In that election, the ADN, with the General as its candidate, and the MNR, led by Dr. Paz, placed first and second; the presidency would be decided in Congress. Finally, with the support of the MIR, Dr. Paz was elected president. His first measure? He acknowledged that the ADN's economic plan was better than his own to save Bolivia. He then invited Cariaga to join his cabinet as an independent member. The team, which included Gonzalo Sánchez de Lozada, met in secret until they finalized the shock plan that saved the country from falling into the highest inflation rate in the world.

The diagnosis of the situation revealed that the cause of the problem was the fiscal deficit, as the large state-owned companies were all loss-making and inefficient. For example, Price Waterhouse determined that COMIBOL could maintain its level of productivity with only 5,000 employees; however, the company had 26,500, five times the necessary number. Of the total employees, only 25% performed operational tasks; the rest were clerical workers and bureaucrats with little influence in the company. However, the government did not follow these recommendations, but instead increased the number of employees to 27,600. Furthermore, COMIBOL's grocery stores represented a very high percentage of production costs, close to 13%, and at YPFB, the 8,000 employees received up to 400 liters of gasoline as a monthly bonus. In short, it was all a waste that they attempted to fix with monetary issuance.
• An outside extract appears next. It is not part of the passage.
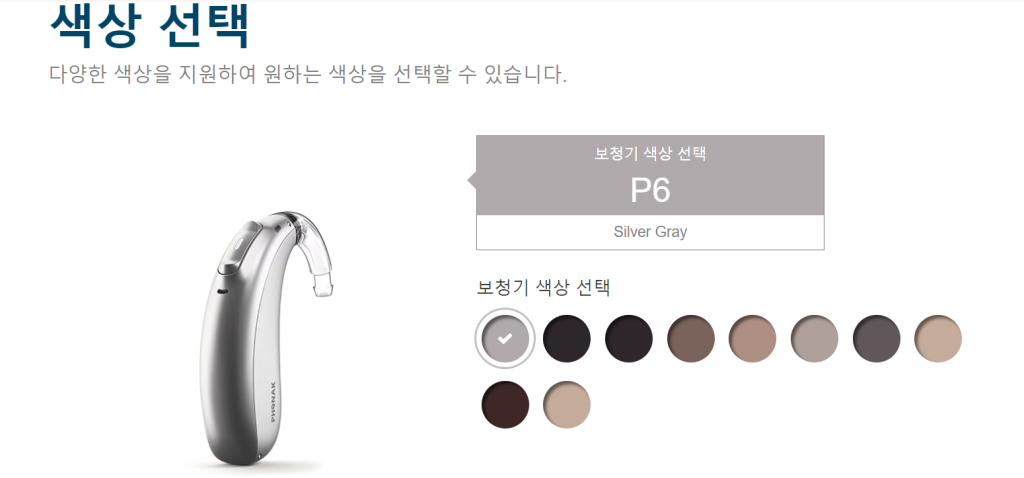Viewport: 1024px width, 478px height.
Task: Click the hearing aid product image
Action: point(264,338)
At this point, it's necessary to debunk a myth: it was always said that COMIBOL sustained Bolivia, but in reality, it was ordinary citizens who bore the brunt of all the inefficiency and waste generated by the company. The truth is that COMIBOL, like any state-owned enterprise, was uneconomical and, above all, immoral.

While the stabilization plan, summarized in Supreme Decree 21060, is a collection of tax, legal, and budgetary measures that are too long to explain in a single article, its philosophy can be summed up in a quote from Cariaga himself: "You have one peso, you spend one peso; you have two pesos, you spend two pesos; and if you have nothing, you spend nothing."

The positive effects of the reforms were felt very quickly, even with a drop of more than 50 percent in tin prices and the climate crisis, as by 1987 the economy's performance ended positively for the first time in seven years, with GDP growth of 2.5 percent. Furthermore, families like mine were able to begin saving in foreign currency and start businesses with greater stability. Analyzing the adjustment program with a cool head and, at the same time, with heart, the greatness of Víctor Paz and his economic team saved the childhood of my generation.

However, 2016 had one flaw: it failed to fully close the doors and windows to prevent such waste from happening again, meaning it missed the opportunity to dollarize the Bolivian economy.

In this regard, Mauricio Ríos García, in his article: 35 years after 21060: the lost opportunity to dollarize, highlights:

With 21060, the grave mistake of not implementing the most important reform was missed: the opportunity to definitively denationalize the currency was lost by preserving the national currency by establishing its legal tender in the hands of the public monopoly of monetary issuance, the Central Bank of Bolivia. In other words, no guarantee was established that a hyperinflationary episode would not occur again in the country. This is what constitutes the monetary sin of 21060. After stabilization, the name of the national currency was simply replaced from "boliviano peso" to "boliviano."

It seems incredible, but in the midst of 2025, Bolivia is experiencing situations very similar to those of the 1980s. Things are so similar that demagogues and liars offer the same false solutions: 100 days (Samuel) and gradualism (Tuto). Both are simply wishful thinking and electoral charlatanism. The solutions are already written, and they are the same as always: reducing public spending, removing the state from the foreign exchange and financial sectors, closing state-owned enterprises, and cutting off the government's ability to manipulate currency. In other words, a 20160 improved on steroids—in short, dollarization.